C’est pourquoi je me permets de plaider devant vous pour que le soutien de l’État français à l’implantation et au développement de la langue française dans cette région se maintienne et même se développe, afin que les responsables des différentes communautés sachent qu’ils peuvent trouver dans le français, non seulement un instrument culturel, mais aussi le signe visible de la disponibilité de notre pays pour être un agent, non pas un agent double, mais un agent de liaison, ce qui n’est pas tout à fait la même chose, car l’agent de liaison est connu des deux parties, un agent de liaison qui peut être un tiers parfois nécessaire pour permettre à des gens qui ont des difficultés à se rencontrer et à se parler de pouvoir le faire.

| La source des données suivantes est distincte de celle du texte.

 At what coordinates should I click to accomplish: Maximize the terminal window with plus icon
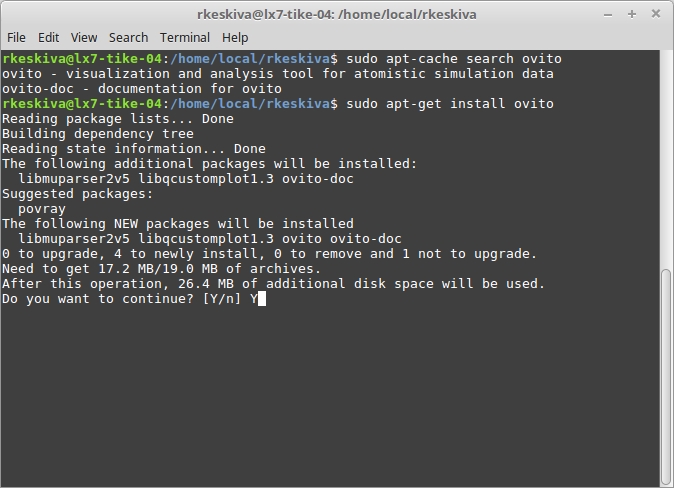pos(631,14)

Pour ce qui nous concerne, comme chrétiens en France, nous nous efforçons, autant que nous le pouvons, d’apporter notre contribution, soit par une aide qui est forcément relativement réduite à différentes communautés chrétiennes, soit par la présence de nombreux pèlerinages qui irriguent les relations avec la communauté juive et avec la communauté palestinienne. Nous sommes tout à fait conscients que, non seulement comme vous le disiez, dans ce pays mais plus largement dans les pays du Moyen-Orient, un des risques principaux est de disparaître des écrans. Par conséquent, la présence de visites, de pèlerinages, de jumelages, de relations directes avec les communautés chrétiennes du Moyen-Orient, sont un objectif en eux-mêmes, quand bien même si cela ne produit aucun fruit immédiat, ni aucune révolution économique, mais c’est le signe que ces chrétiens des premières heures ne sont pas oubliés par les chrétiens des dernières heures. Nous sommes donc très persévérants dans l’organisation de pèlerinages de toute sorte, et nous préparons pour l’année 2014 un nouveau pèlerinage national des étudiants comme il y en a eu un il y a quelques années. Ce sera un moment très important parce que ce pèlerinage permettra de transmettre des éléments de connaissance directe du pays, non pas seulement à des gens qui ont déjà parcouru une bonne partie de leur vie et qui ont la disponibilité financière, le temps libre pour pouvoir venir ici, mais aussi à des jeunes générations pour qui c’est souvent une découverte et en tout cas une expérience très forte leur permettant de mieux comprendre comment le lien qui unit le christianisme au judaïsme n’est pas simplement un lien idéologique, mais que c’est un lien charnel et physique. Le lien qui unit les chrétiens à toutes les communautés chrétiennes du Moyen-Orient n’est pas simplement une clause de style mais une véritable communion.
Je vous remercie de l’aide que vous nous apportez dans ces différentes circonstances, de l’accueil que vous nous réservez ce soir, et je souhaite que nous puissions au moins par notre passage fortifier le signe que le cardinal Lustiger a donné à travers sa vie. En inaugurant ce mémorial nous voulons laisser une trace de ce que nous n’acceptons pas : que les religions soient un signe et un facteur de division ; au contraire nous voulons qu’elles soient un signe et un facteur de communion.